Confidential computing can secure the cloud, including the applications it powers, by isolating data and preventing unauthorized modification or access, according to executives at Google Cloud and Intel.
The relatively nascent technology, which aims to encrypt data while in use, is gaining momentum as cloud providers and chipmakers hasten development and upgrade offerings.
Confidential computing bolsters many of the strengths underpinning cloud infrastructure, Vint Cerf, VP and chief internet evangelist at Google Cloud, said during a call Monday with journalists and analysts.

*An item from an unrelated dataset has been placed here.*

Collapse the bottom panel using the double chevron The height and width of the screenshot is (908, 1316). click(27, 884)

“The important thing in a shared environment is to isolate everyone from everyone else, including from the provider of the cloud to certain facilities,” he said. “The confidential computing technique exactly achieves that objective so users are completely isolated from everyone including the vendor.”

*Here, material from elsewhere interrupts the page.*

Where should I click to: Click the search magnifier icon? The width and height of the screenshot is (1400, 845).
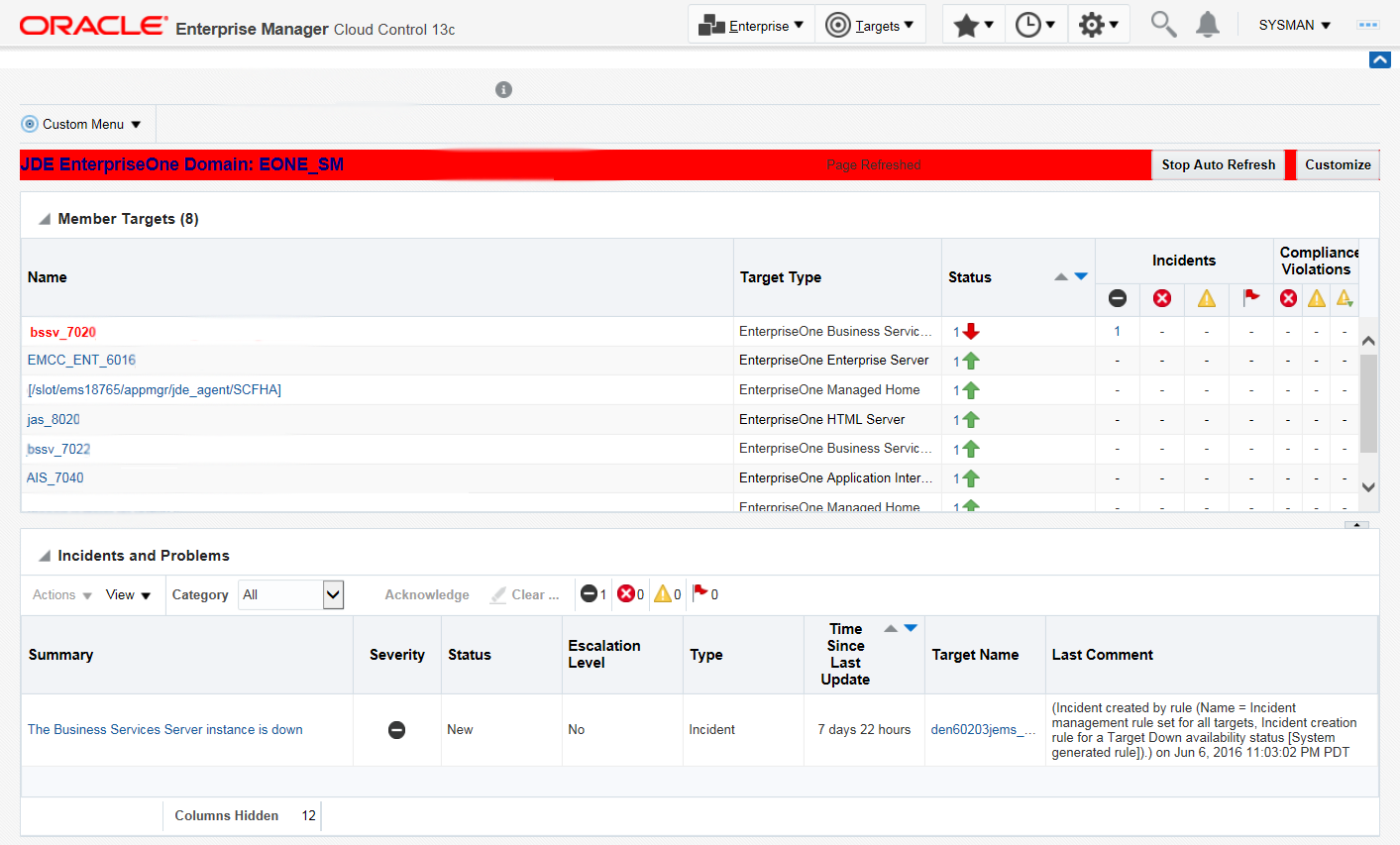point(1163,25)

Organizations that are compelled to show certain standards have been met to protect data for regulatory or insurance reasons could use confidential computing as evidence of their care for that objective, Cerf said.

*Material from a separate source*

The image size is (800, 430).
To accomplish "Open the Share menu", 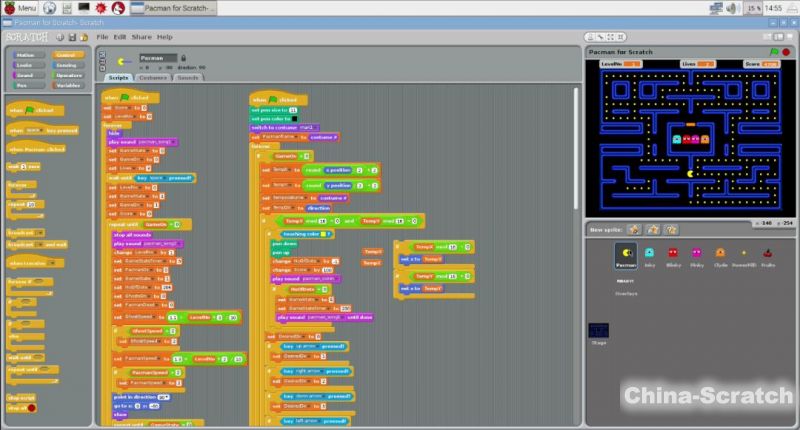I will (x=143, y=37).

Confidential computing creates additional value in a cloud environment because it allows multiple parties to do more with the infrastructure and data they already have, according to Anil Rao, VP and GM of systems architecture and engineering in the office of the CTO at Intel.
This includes machine learning services that preserve privacy in compute environments shared by multiple organizations.
“We want to make it such that people don't worry about the security and trustworthiness of their data,” Rao said. Organizations can use confidential computing to control their data and provide access to trusted parties in a manner that is verifiable, revocable and time sensitive, he said.
Confidential computing can’t solve all of these challenges today, but it’s showing promise and it’s reasonable to assume confidential computing will be a common use case delivering on this vision within five years, according to the Intel and Google executives.
The global confidential computing market is projected to grow at a compound annual growth rate of almost 25% and hit almost $8.2 billion by 2027, according to an October report by Research and Markets.
There’s plenty of work remaining and not everything in the cloud has the capability to provide confidential computing yet, but the vision and hope for the technology is broad.
“My honest belief is that the mechanism of confidential computing may actually be a way of surrounding software that might be misbehaving in a way,” Cerf said. “It isolates it from everything else in the cloud.”